Tuesday 14 November 2000

Michael Innes: An Awkward Lie (1952)

Edition: Penguin, 1983
Review number: 682

An Awkward Lie is more of a thriller than a detective story. It is very short, and contains one memorable piece of deduction and one memorable joke. The central character is Bobby Appleby, Sir John's son who has both won a cap for the England rugby team and written an intellectual "anti-novel" - an unusual combination. He is playing a round of golf, or, rather, intending to do so, when on the bunker near the first hole, he sees a corpse. Upon investigation, he meets a pretty woman apparently taking a walk, and goes to call the police while she stays with the body, an elderly man with a missing finger whom Bobby almost immediately identifies as one of the teachers from his prep school from long ago. However, when he returns with the police (having waited at the callbox for them, per their instructions), the body has gone, the bunker has been raked back to a pristine condition, and the woman has disappeared. All that remains is Bobby's golfball and, as the policeman remarks, this leaves him in an awkward lie. (This is, of course, the joke.)

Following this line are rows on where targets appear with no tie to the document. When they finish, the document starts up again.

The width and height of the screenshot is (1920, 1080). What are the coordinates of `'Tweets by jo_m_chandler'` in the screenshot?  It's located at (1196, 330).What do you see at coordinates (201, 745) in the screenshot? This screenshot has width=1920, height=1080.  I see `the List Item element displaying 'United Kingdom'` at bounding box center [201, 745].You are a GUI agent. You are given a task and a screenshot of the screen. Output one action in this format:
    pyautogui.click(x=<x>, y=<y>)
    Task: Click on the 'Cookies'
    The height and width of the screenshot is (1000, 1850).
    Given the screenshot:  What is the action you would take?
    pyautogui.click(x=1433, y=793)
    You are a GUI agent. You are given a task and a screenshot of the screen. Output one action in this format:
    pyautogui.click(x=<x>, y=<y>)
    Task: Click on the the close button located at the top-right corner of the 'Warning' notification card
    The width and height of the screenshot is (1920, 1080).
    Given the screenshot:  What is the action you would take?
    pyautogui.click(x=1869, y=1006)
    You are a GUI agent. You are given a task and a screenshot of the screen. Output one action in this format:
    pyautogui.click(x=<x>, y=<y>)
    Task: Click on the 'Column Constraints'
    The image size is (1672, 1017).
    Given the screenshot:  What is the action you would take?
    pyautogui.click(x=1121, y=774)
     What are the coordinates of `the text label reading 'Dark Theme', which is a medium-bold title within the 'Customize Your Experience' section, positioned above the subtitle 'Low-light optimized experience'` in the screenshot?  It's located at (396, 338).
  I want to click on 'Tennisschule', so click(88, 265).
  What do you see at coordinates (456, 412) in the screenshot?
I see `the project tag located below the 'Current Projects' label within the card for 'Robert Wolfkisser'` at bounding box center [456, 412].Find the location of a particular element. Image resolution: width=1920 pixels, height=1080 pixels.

The deduction works out the reason why the body should be left somewhere where it would obviously be discovered, but then be taken away as soon as the discovery takes place. This piece of cleverness, which I suspect was the first aspect of the novel to occur to Innes, is all that is needed to work out what has been going on, before the abrupt ending kicks in.

Though really a thriller masquerading as a crime novel, An Awkward Lie is not paced very well; it suddenly picks up near the end. Interesting, but not one of Innes' best.